Selecting the right fund type
Your risk appetite determines which fund may be suitable for you.
The funds are broadly classified in two types:
Asset-based classification means the type of assets the fund holds as is explained below:
- Equity funds are classified as per their sector and the market capitalisation of the companies
- Debt funds are those that rely on capital appreciation through investment in Treasury bills and deposit certificates. Their primary assets are debt instruments
- Balanced funds blend equity and debt combinations and provide the best returns to the investor
Structure-based classification is further divided in two parts:
- Open-ended funds allow entry and exit at any point during the tenure
- Close-ended mutual funds have limited durations during which a new investment can be made. No further fresh investment can be made in such funds once the new fund offer (NFO) period closes
Studying the fund’s performance history
When exploring SIPs, it is important to look at the performance history of the fund. A smart thing to do when investing in systematic investment plans is to study and compare the market trends to gauge whether they can sail through market volatility. Not only that, it is essential to check the total expense ratios (TER); funds with lower TER are preferable as high expense ratio funds can hamper your fund’s performance in the long run.
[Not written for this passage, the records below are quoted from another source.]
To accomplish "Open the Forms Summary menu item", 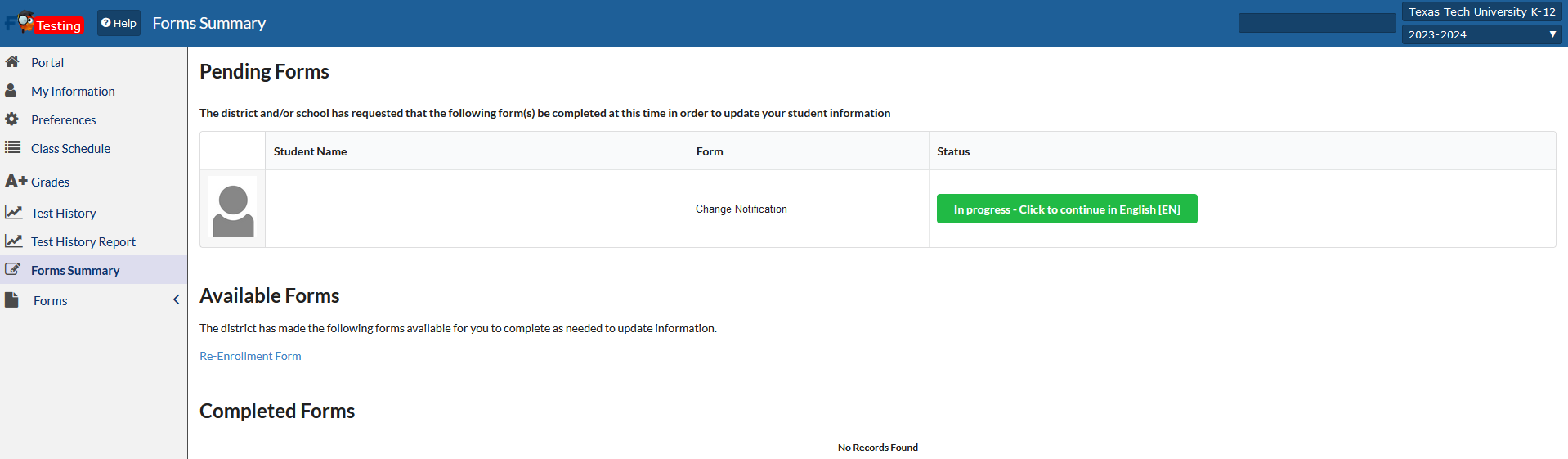I will 75,271.
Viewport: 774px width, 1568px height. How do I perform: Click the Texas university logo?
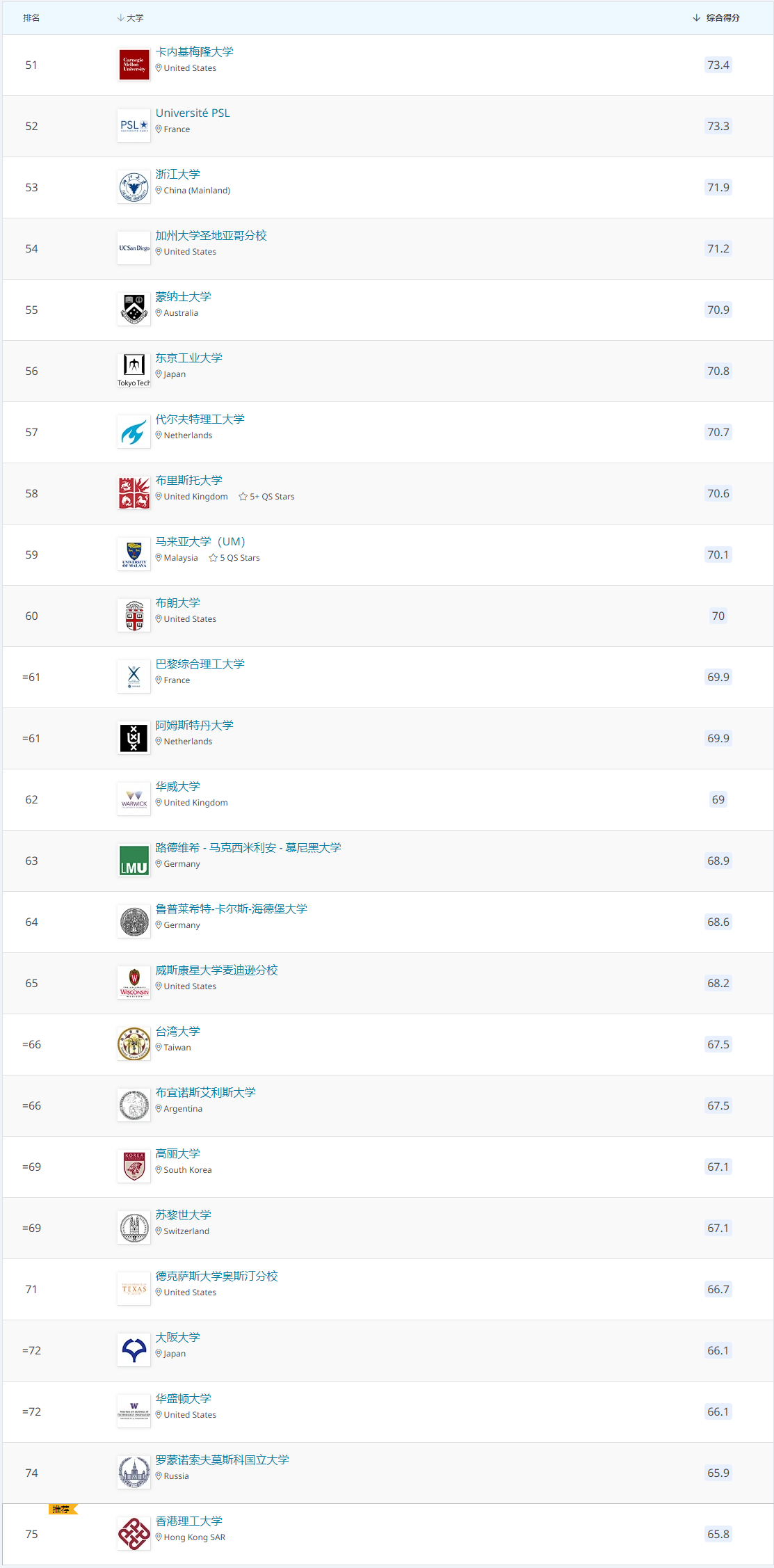point(134,1289)
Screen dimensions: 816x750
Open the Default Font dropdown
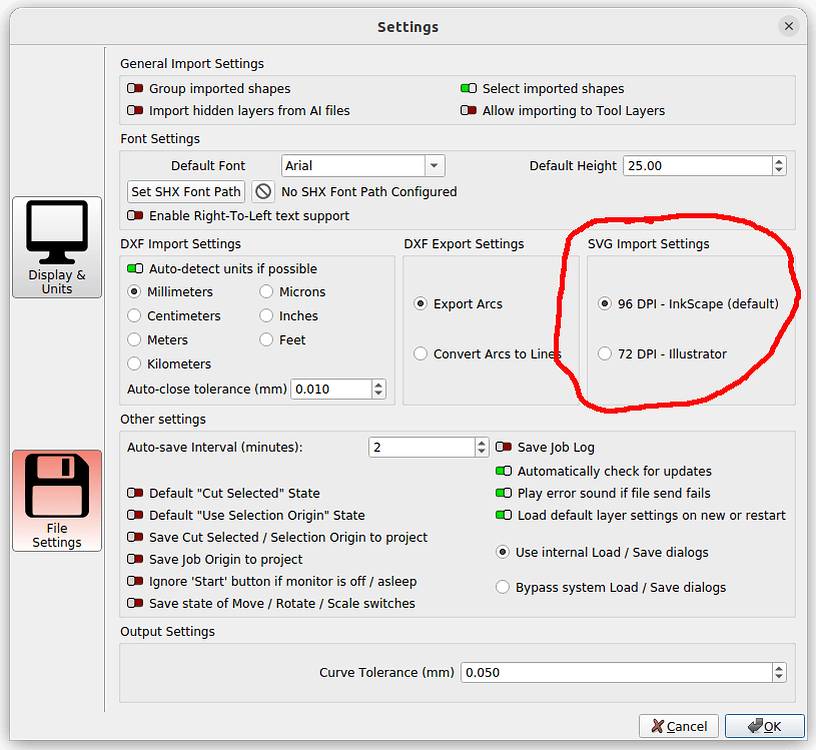click(434, 165)
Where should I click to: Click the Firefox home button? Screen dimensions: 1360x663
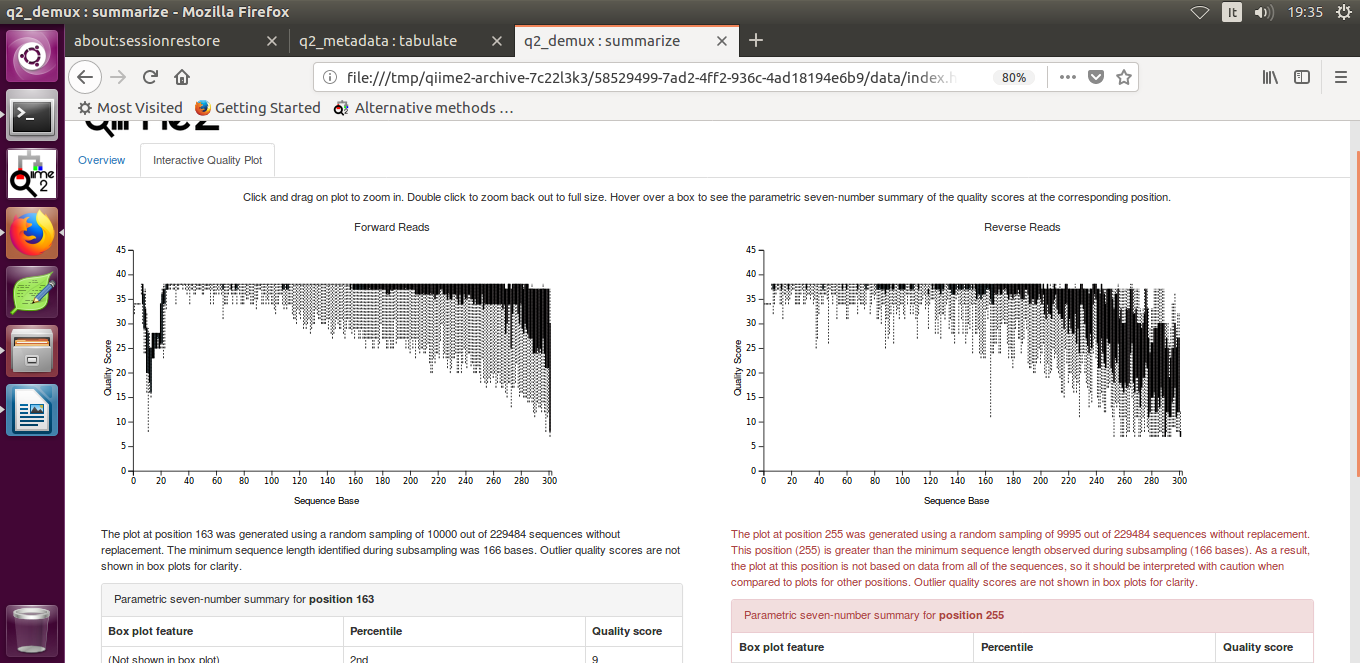click(181, 76)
Choosing the right fund house
A good fund manager and fund house are crucial for the fund to generate above-market returns in SIPs. You must gather adequate information about past fund history and check whether the performance of the fund is in line with your objectives. Such information can be sought from the scheme information documents. Along with this, a list of various schemes offered, investment in different sectors for a diversified portfolio, and the likes are some pointers to keep in mind while selecting a fund house.
Entry and exit load are a form of fee levied on investors by the fund house when entering and exiting the fund. Of late, the Securities Exchange Board of India (SEBI) has removed entry load to encourage SIPs. Thus, now investors only have to pay exit load on redemption of SIPs. To understand the concept of exit load, let us look at an example.
Fund Value at redemption: Rs10,000
Exit Load: 2%
Thus, Exit Load charged will be Rs200 and you shall receive an amount of Rs9800 on redeeming the fund.
Apart from the above, you should keep in mind to select the right date for your SIPs, taking care of the credits and debits in your account, as well as setting a timeline to switch between different schemes. If you get these pointers right, understanding and selecting the best fund to meet your investment goal is a five-finger exercise.